WHAT TO WORK ON: From the entries that follow, extract each line holding the string "menu".

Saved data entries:
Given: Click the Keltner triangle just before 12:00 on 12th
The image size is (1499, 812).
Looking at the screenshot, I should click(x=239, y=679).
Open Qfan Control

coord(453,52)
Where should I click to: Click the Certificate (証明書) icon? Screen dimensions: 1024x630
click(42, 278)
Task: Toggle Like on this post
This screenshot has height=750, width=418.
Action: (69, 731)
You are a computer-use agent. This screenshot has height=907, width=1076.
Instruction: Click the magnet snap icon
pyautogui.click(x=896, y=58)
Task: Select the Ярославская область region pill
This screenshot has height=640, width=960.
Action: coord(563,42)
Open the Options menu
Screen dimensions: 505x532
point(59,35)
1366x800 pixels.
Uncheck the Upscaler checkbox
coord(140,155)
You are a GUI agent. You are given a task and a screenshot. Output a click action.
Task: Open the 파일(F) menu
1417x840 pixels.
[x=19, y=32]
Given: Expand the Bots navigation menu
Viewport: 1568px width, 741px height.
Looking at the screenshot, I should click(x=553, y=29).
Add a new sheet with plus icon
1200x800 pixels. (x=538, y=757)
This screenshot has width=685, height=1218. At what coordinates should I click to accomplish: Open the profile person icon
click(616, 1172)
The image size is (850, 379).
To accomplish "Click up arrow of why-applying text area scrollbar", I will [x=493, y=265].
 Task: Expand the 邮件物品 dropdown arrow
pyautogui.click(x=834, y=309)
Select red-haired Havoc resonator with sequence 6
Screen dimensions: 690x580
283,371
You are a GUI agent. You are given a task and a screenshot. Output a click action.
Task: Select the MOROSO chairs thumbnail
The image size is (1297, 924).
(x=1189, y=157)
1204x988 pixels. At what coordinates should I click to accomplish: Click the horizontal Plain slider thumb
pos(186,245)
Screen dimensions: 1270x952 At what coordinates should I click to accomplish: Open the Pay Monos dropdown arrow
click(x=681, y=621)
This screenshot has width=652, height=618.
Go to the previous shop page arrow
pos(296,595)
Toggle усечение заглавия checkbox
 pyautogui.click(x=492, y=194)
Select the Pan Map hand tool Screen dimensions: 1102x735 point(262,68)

RESPONSE BELOW:
Open the Options menu
Task: Open the 파일(F) menu
Given: Expand the Bots navigation menu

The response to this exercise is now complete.